Emsal Mahkeme Kararı İstanbul 10. Asliye Ticaret Mahkemesi 2018/1132 E. 2021/757 K. 05.10.2021 T.

Görüntülediğiniz mahkeme kararı kesinleşmiş bir karardır.

T.C.
İSTANBUL
10. ASLİYE TİCARET MAHKEMESİ

ESAS NO:2018/1132 Esas
KARAR NO:2021/757

DAVA:Tazminat (Ölüm Ve Cismani Zarar Sebebiyle Açılan Tazminat)

**Amaç**
Yukarıdaki mahkeme kararı metnini baştan sona, tek harfini bile değiştirmeden yeniden yazın.

**Veri Alıntısı**
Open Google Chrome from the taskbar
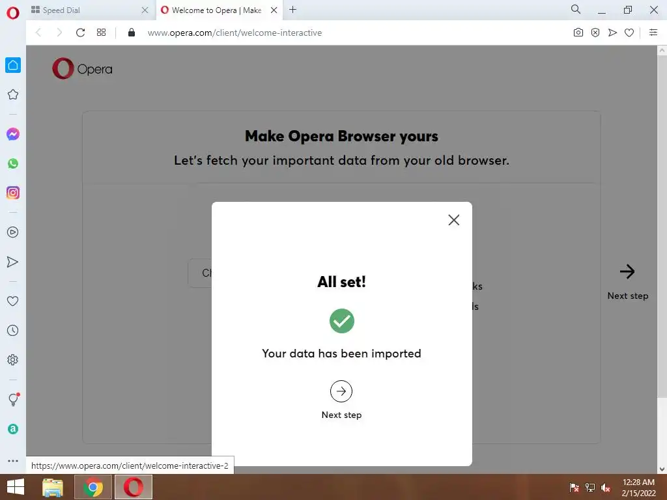 pyautogui.click(x=93, y=487)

**Alıştırma Yanıtı**
Emsal Mahkeme Kararı İstanbul 10. Asliye Ticaret Mahkemesi 2018/1132 E. 2021/757 K. 05.10.2021 T.

Görüntülediğiniz mahkeme kararı kesinleşmiş bir karardır.

T.C.
İSTANBUL
10. ASLİYE TİCARET MAHKEMESİ

ESAS NO:2018/1132 Esas
KARAR NO:2021/757

DAVA:Tazminat (Ölüm Ve Cismani Zarar Sebebiyle Açılan Tazminat)